Merritt, who says he moved to Dallas in 2015 so that he could bring cases before the conservative 5th Circuit Court of Appeals in New Orleans, says he’d be a fighter in the state AG’s office and if Democrats want to win in November they need to energize the base, not play to the middle or nominate “disgruntled Republicans” such as Fields.
“Don’t present a centrist,” Merritt said. “Present a champion from the left.”
To which we say: How about a little of both? How about fight and collaboration? How about focus on the basics and on the big cases that will lead the way in national reforms? How about a lawyer with a Texas law license? (Merritt says he’s still pursuing one.)
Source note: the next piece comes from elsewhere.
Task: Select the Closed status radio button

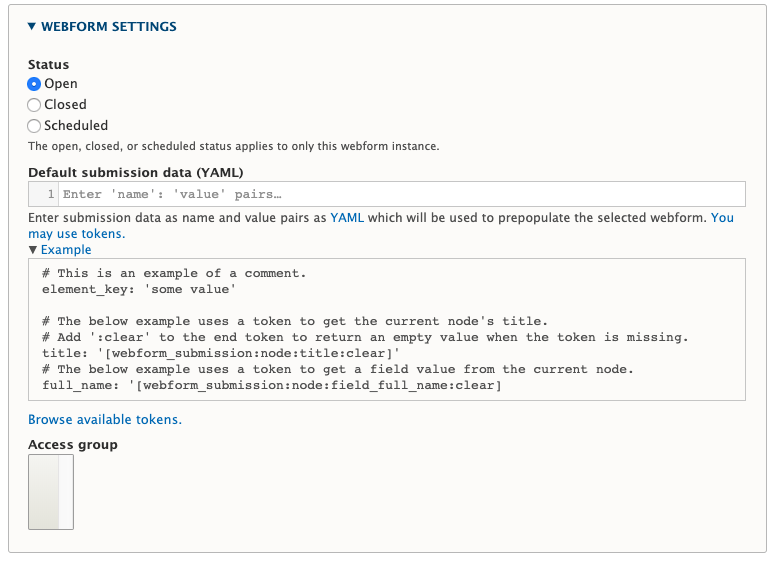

We believe Jaworski would bring all those things as Texas AG, and he gets our enthusiastic endorsement. As a mediator, he knows how to solve problems and get consensus. As a former mayor, he’d bring back the respect that Texas used to have for local control before Gov. Greg Abbott began eroding it. Jaworski’s collaborative spirit, combined with innovative ideas, would go a long way to re-establishing the Texas attorney general as “the people’s lawyer.” As an aside, we like the guy’s style. On the endorsement page of his website, he doesn’t just feature big name politicians but ordinary voters of all stripes.
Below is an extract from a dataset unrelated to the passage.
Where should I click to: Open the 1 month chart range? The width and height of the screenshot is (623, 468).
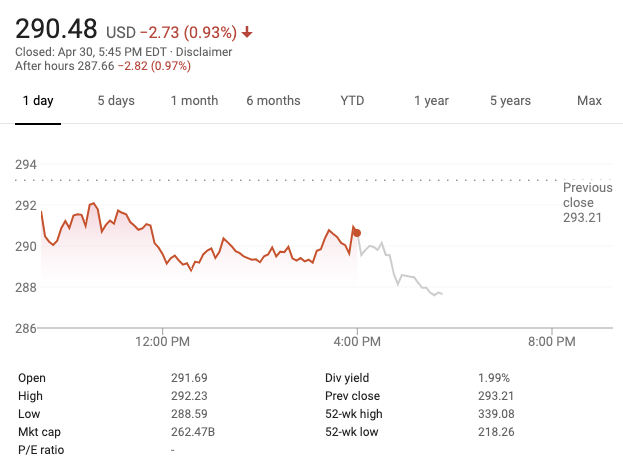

Jaworski says he’d waste no time turning “Paxton’s voter fraud” division into “Jaworski’s voter access division,” because, as he told the Corpus Christi Caller-Times, “you ought to be able to call the government when your voting rights are being impeded or damaged.” He’d also take small but important steps to champion the voting franchise, including sending letters to all Texas high schools reminding them of the Texas law that requires access for eligible seniors to register to vote.
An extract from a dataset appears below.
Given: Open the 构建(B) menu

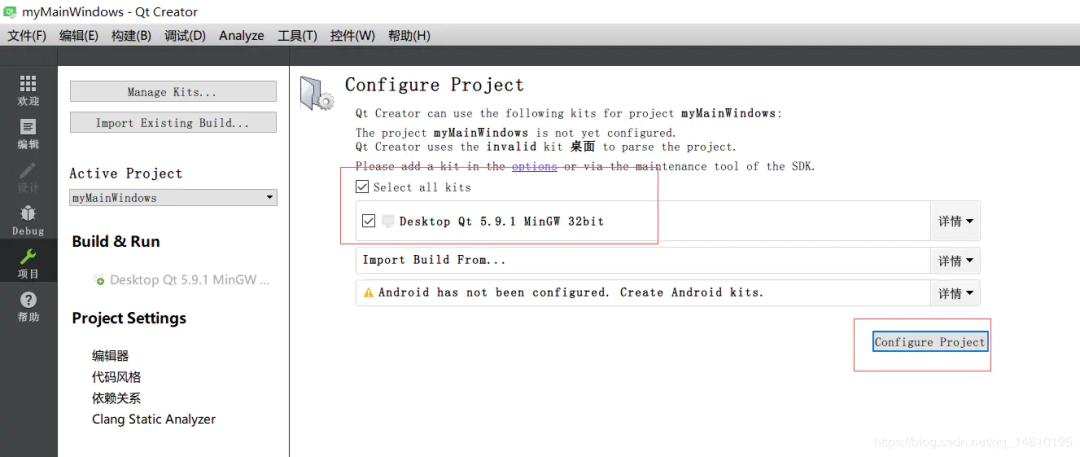Looking at the screenshot, I should click(131, 36).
He’d create a civil rights division at an agency that shamefully lacks one. On border security, rather than targeting individual immigrants and families, he’d go after the cartels that operate exploitative human smuggling operations, in part by funding special assistant U.S. attorneys across the border — a tactic he says was last used by then-AG John Cornyn.
Jaworski also plans to advocate for legalization of cannabis for recreational use in Texas, a priority that might seem minor, all things considered, but that carries weightier significance: Removing “wasteful, petty prosecution from the books,” he says, would “usher in long-overdue social and criminal justice reform.” We agree.
Perhaps most importantly, Jaworski commits to being accessible, transparent and ethical. We have reason to believe him — and not just because of his family ties. He demonstrated his own integrity as Galveston mayor, when he lost re-election in large part because he insisted on restoring public housing lost to Hurricane Ike by building permanent mixed-income developments rather than handing out vouchers for often substandard, far-flung apartments.
Brownsville attorney Rochelle Garza, 37, boasts that fighting spirit as well, as evidenced by her successful defense of abortion rights in the case of a 17-year-old immigration detainee who had escaped abuse in her home country. The former ACLU attorney’s focus on the rights of women and voters, and access to health care, is laudable, as is her bilingual campaign that speaks to many voters who haven’t seen themselves represented in past races for Texas AG.
Another candidate, Dallas attorney S. “TBone” Raynor, did not screen with us.
In the end, we believe Jaworski has the best chance of beating Paxton in the fall, and that such a victory wouldn’t just constitute legal justice, but the poetic kind as well.